March 4: The Cattenom nuclear power plant in France suffers total failure of both primary and secondary cooling systems (3:58 a.m.), followed by core meltdown (9:31 p.m.), core breach (10:05 p.m.) and eventually the explosion of power plant block 2 (10:08 p.m.). Official reports state that 37,241 people were killed immediately; the death toll will reach 135,728 by 2045. The contaminated areas are later declared the Saar-Lorraine-Luxembourg Special Administrative Zone (SOX).
April 7: Charles, Prince of Wales and Duke of Cornwall, is crowned King Charles III of the United Kingdom at Westminster Abbey.

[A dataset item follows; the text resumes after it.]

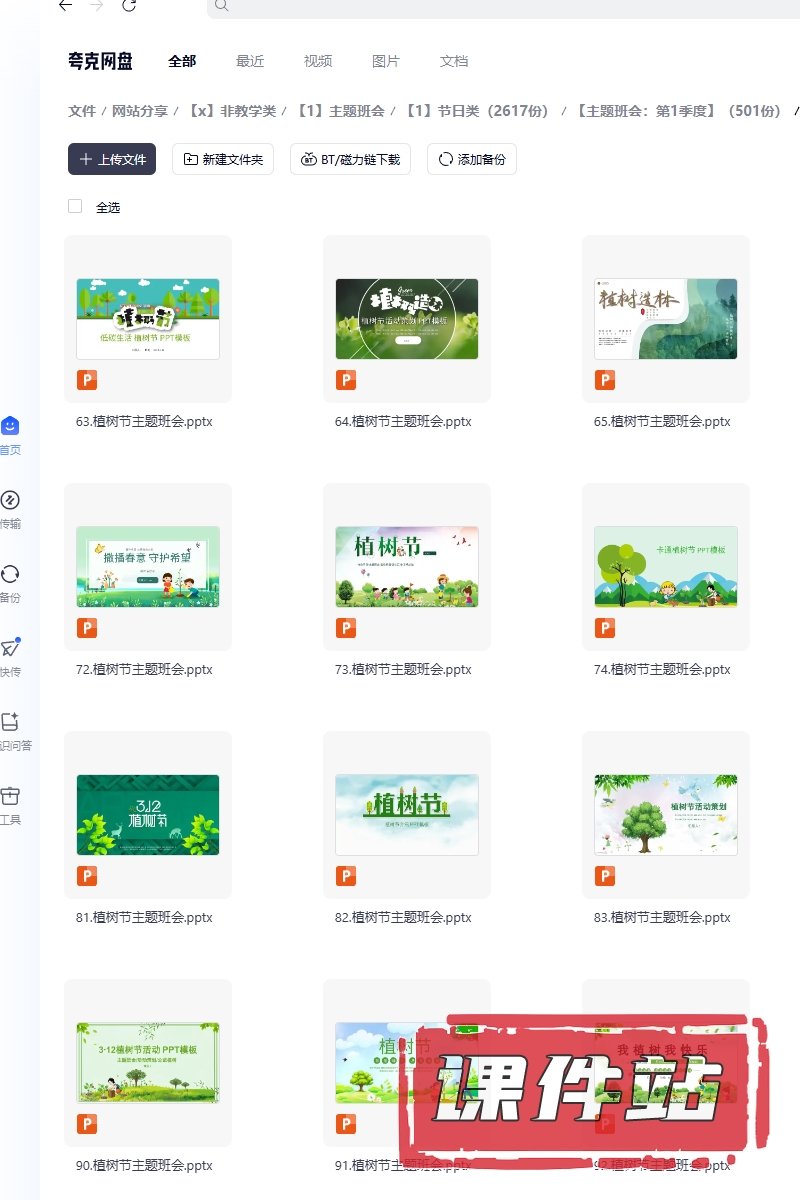
Task: Click the browser back arrow
Action: tap(65, 6)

April 29: As the chaos following the Cattenom catastrophe spreads throughout Germany, the military declares all parliaments and governments dissolved. A military council lead by Bundeswehr general Horst Stöckter assumes power.
May 4: Bavarian resistance to martial law in Germany ends.

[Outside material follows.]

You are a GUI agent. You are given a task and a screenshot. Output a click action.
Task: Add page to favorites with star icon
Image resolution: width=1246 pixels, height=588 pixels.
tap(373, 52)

May 5: United Oil Industries receives the oil rights to one-quarter of the remaining national parks and one-tenth of the remaining Native American reservations in the United States.
September 18: The Lone Eagle Incident. A SAIM commando force takes control of the Shiloh Launch Facility in northwest Montana. The raiders issue an ultimatum: return all the stolen land or they launch the Lone Eagle ICBMs.
September 28: After a ten-day standoff, US Armed Forces retake the Shiloh Launch Facility, but not before SAIM launches a Lone Eagle toward Russia. Although the US President warns his Russian counterpart, the missile disappears over the Arctic Circle.
October 19: In response to the Lone Eagle Incident, the Re-education and Relocation Act is passed in the United States, ordering all Natives with the remotest connection to SAIM to detention centers. In Canada, the Nepean Act is passed, legitimizing internment camps for First Nations while dismantling the Inuit territory of Nunavut.